Die Krankenkasse des Versicherten wurde nach einem Rückweisungsentscheid des Verwaltungsgerichts Schwyz verpflichtet, ein Gutachten zur Abklärung des medizinischen Sachverhalts einzuholen, damit über die Kostenübernahme eines operativen Eingriffs erneut entschieden werden konnte. In der Folge unterbreitete die Krankenkasse einen Vorschlag für einen Gutachter, bei welchem die Expertise schliesslich eingeholt wurde. Aus der zugestellten Kopie des Gutachtenauftrags ging hervor, dass bereits ein Jahr zuvor eine Kontaktaufnahme stattfand und dass dem Gutachter diverse medizinische Unterlagen sowie die Rechtsschriften der Krankenkasse übermittelt wurden, hingegen nicht diejenigen des Versicherten. Gestützt darauf wurde ein Antrag auf Befangenheit aufgrund einseitiger Kontaktaufnahme sowie Ungleichbehandlung der Parteien wegen einseitiger Aktendokumentation gestellt. Die Krankenkasse war der Auffassung, dass keine Voreingenommenheit vorliege und begründete dies damit, dass die Rechtsschriften ohnehin nicht von Relevanz seien und der Gutachter für seine Beurteilung nur auf die medizinischen Berichte abstellte. Deshalb komme der (zwischenzeitlich bereits erstellten) Expertise volle Beweiskraft zu. Gestützt darauf lehnte die Krankenkasse die Kostenübernahme ab.
In der Folge wurde eine Beschwerde beim Verwaltungsgericht Schwyz eingereicht, welche kürzlich gutgeheissen wurde. Das Gericht erachtete es als erstellt, dass der Gutachter einseitig dokumentiert worden sei und damit nur die von der Krankenkasse vorgetragene Sichtweise gekannt habe.
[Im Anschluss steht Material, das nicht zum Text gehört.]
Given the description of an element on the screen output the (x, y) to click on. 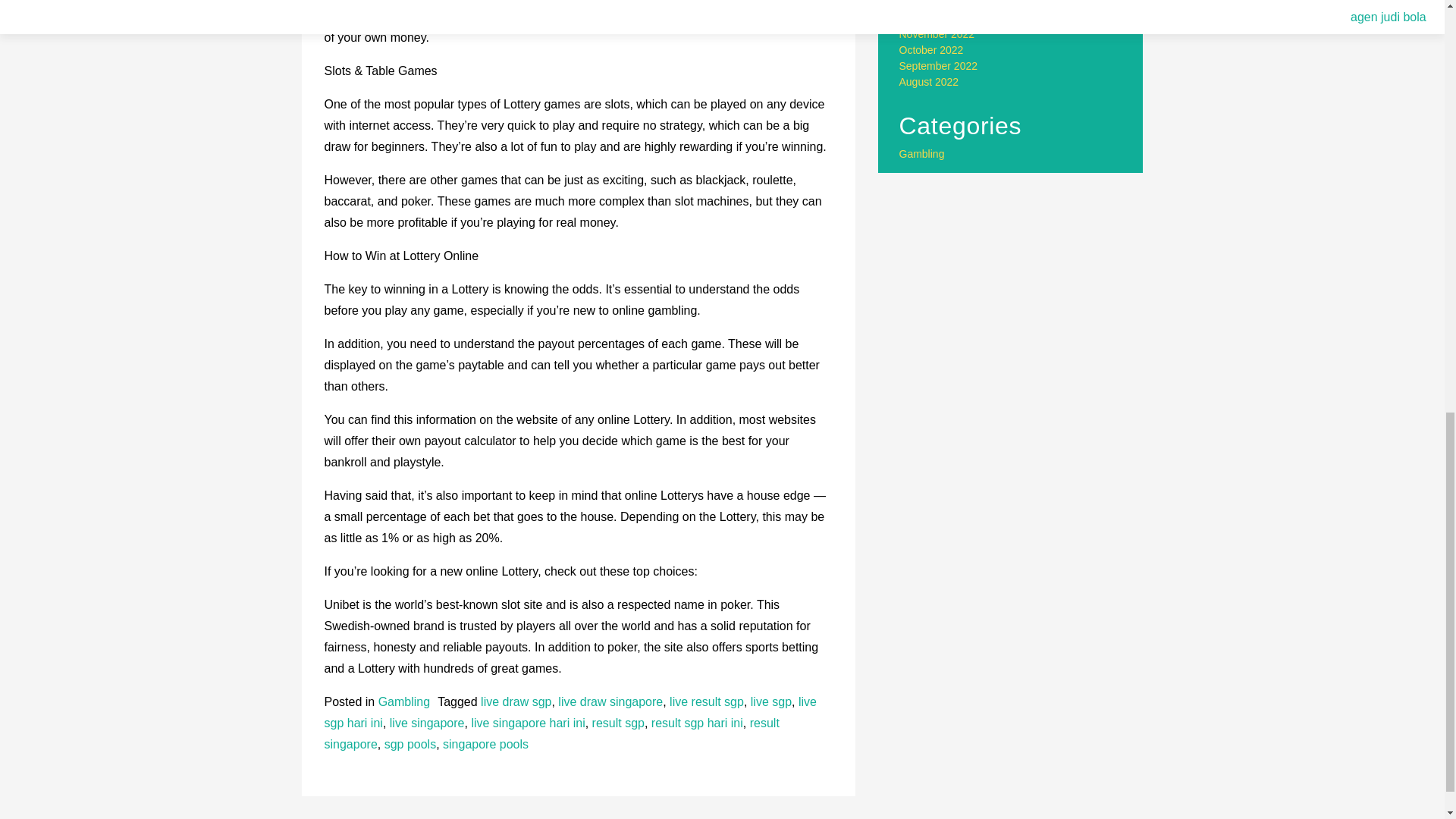
singapore pools (485, 744)
live sgp (771, 701)
result sgp (618, 722)
live singapore (427, 722)
Gambling (403, 701)
result sgp hari ini (696, 722)
live singapore hari ini (527, 722)
sgp pools (410, 744)
live draw sgp (515, 701)
live sgp hari ini (570, 712)
live draw singapore (609, 701)
result singapore (551, 733)
live result sgp (706, 701)
Given the description of an element on the screen output the (x, y) to click on. 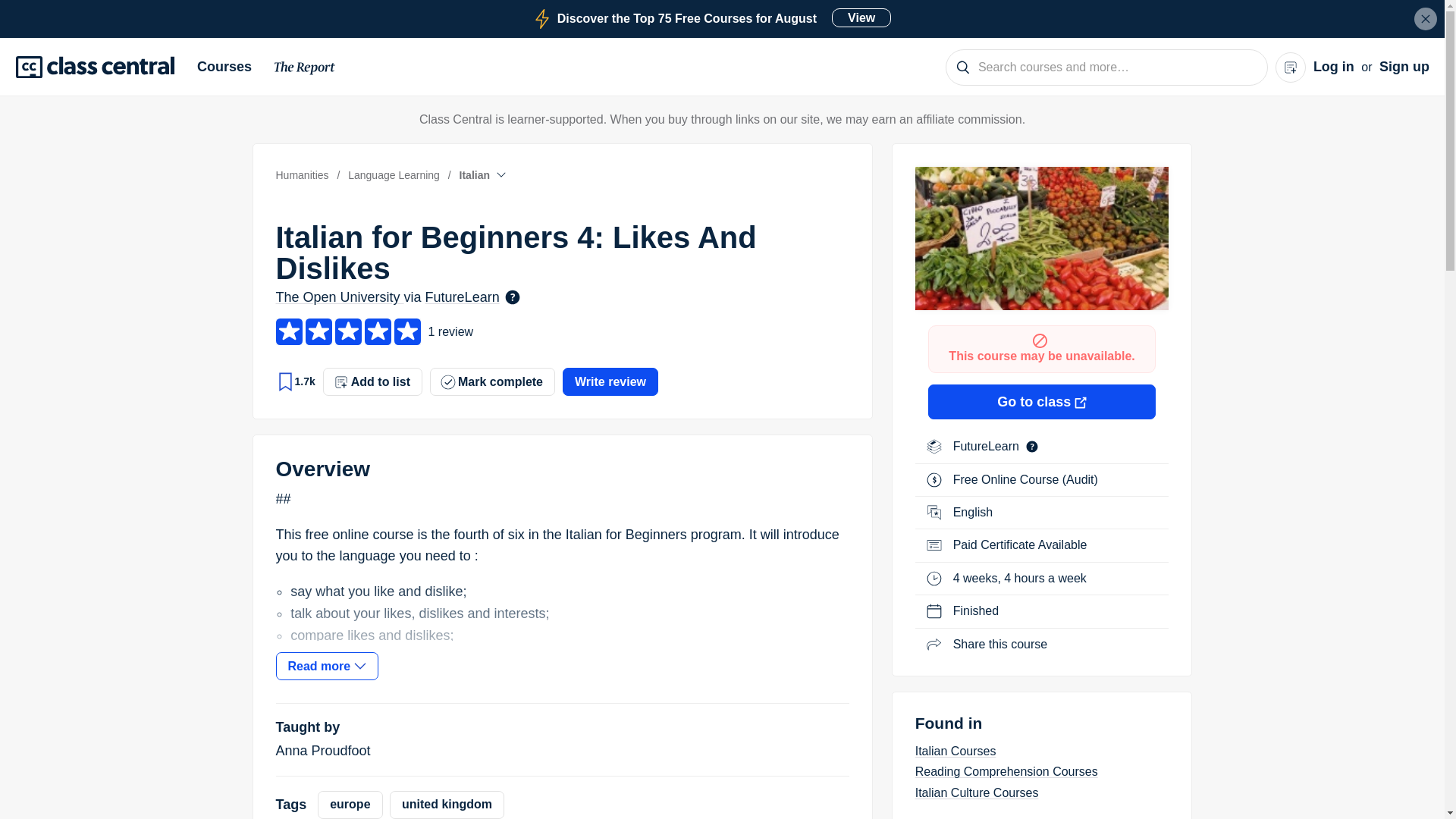
Courses (229, 66)
The Report (711, 18)
Close (304, 69)
List of FutureLearn MOOCs (1425, 18)
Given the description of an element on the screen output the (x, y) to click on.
Es betonte, dass dabei entgegen der Ansicht der Krankenkasse auch die Rechtsschriften von Relevanz seien, da diese ebenfalls Aussagen medizinischer Art enthalten. Es sei davon auszugehen, dass der Gutachter für eine beweiskräftige Expertise alle ihm zur Verfügung gestellten Unterlagen studieren müsse, weshalb feststehe, dass er hinsichtlich der Argumentationen einen parteiischen Kenntnisstand hatte. Bereits dies erwecke den Anschein von Befangenheit (E. 2.3.3). Zudem werde dieser Anschein dadurch bestärkt, dass eine einseitige Kontaktaufnahme stattgefunden habe, deren Umstände nicht dokumentiert seien (E. 2.3.4). Dies führt im Ergebnis zur Unverwertbarkeit der Expertise, weshalb ein neues Gutachten bei einem unparteiischen Gutachter einzuholen ist.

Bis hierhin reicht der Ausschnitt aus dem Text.